Walter refused what would have been his 9th hospital admission that year.
“You run a great hospital, Doc,” he said to Bruce Leff, “but it’s a lousy hotel.”
It was the ‘80s and Leff, a Johns Hopkins geriatrician who was then a resident, responded by working with his mentors to assemble everything that Walter would need to get hospital care at home, where Walter, in turn, could care for his aging cat.
The effort was beyond arduous but it worked. And since then, Leff has used a photo of Walter (replete with snoozing cat on his lap) to open talks about his “hospital at home” idea.
Hospital at home—a concept catching on across the country and around the world—started by improving care for ONE person.
My ONE—the person whose care I’m working to improve—is my 93-year-old mother.
Who’s your one?
Whether that person is a parent, neighbor, patient, or client, Leff’s story, as described in “Home, Sweet Hospital,” is instructive:
He could at once see the “small stuff” impeding his patients’ health and big picture for improving patient care. Indeed, his noticing “small stuff” is what I think greatly helped him to imagine a program that’s been proven to produce better patient outcomes.
But don’t fret about serving the masses for now, or ever if you don’t want:
Improving care for one person is good and enough.
And if seeing “small stuff” isn’t your strength, ask.
You can start with something along these lines:
What difficulties—big or small—do you have getting through the day?
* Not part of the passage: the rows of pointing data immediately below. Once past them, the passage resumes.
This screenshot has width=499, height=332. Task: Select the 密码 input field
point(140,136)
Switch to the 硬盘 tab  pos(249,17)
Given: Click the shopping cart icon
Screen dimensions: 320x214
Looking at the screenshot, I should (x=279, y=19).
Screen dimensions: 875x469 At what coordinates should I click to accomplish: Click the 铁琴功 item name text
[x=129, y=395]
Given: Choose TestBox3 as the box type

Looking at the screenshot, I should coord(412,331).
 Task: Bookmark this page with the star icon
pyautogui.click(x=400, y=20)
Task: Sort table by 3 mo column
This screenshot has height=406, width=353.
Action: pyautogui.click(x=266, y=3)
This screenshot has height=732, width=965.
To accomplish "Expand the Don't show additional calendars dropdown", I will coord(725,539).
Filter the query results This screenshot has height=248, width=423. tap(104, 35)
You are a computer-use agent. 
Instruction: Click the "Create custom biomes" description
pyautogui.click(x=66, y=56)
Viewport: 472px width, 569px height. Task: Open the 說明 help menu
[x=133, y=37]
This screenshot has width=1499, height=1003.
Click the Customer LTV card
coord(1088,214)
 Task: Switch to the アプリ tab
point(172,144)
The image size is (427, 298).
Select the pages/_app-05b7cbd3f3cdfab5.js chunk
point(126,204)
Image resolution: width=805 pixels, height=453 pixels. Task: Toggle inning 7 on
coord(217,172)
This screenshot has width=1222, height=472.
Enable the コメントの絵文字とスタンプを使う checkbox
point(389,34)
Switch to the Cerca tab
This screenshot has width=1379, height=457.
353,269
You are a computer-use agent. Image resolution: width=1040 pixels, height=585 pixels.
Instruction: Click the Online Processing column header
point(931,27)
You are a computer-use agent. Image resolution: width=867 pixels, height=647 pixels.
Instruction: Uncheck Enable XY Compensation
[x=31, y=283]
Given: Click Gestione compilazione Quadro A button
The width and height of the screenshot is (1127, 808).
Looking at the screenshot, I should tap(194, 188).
What things—big or small—do you normally need / wish you could have help with?
Leff, for example, noticed that some patients had difficulties reading prescription bottles.
Your one might have difficulties getting in and out of the shower or getting dressed.
Or finding time to be alone, if your one is a caregiver.
What would make a normal day IDEAL for your one?
Any gains we make are great, but my desire when it comes to care is creating marked improvements for people. And to me, “marked” improvements call for understanding what’s ideal for folks day-to-day and delivering a daily ideal as best as possible.
Having been her live-in caregiver for years, I’m well versed on my mother’s basic needs but initially formed opinions about her preferences in a haze of exhaustion from caring for my father who had dementia and going into lockdown, and all that entailed, days after he died.
Once things calmed down, however, I asked my mother what would make her days ideal. Posed that way, she wasn’t sure, which didn’t altogether surprise me.
I struggled to find the right question until it hit me to ask her for a story:
Tell me about a day that you really enjoyed.
With that, the words flowed and I got the information that I wanted, which happened to match what I thought—my mother enjoyed things like singing, running errands & eating out.
And those are all things that my family and I can make happen.
If your one can’t easily communicate preferences or challenges, ask qualified people for their general insights and first-hand observations, if possible.
And / or learn to read signals yourself.
My father’s speech was unintelligible long before he became non-verbal. Bliss across his face revealed that he loved head massages, but it took attention to read his subtle facial cues, and even body odors, to know when something was off and required a close look.
And it goes without saying that stopping problems from growing is ideal for anyone. But what’s more ideal is helping people to get care with the sprinkles on top.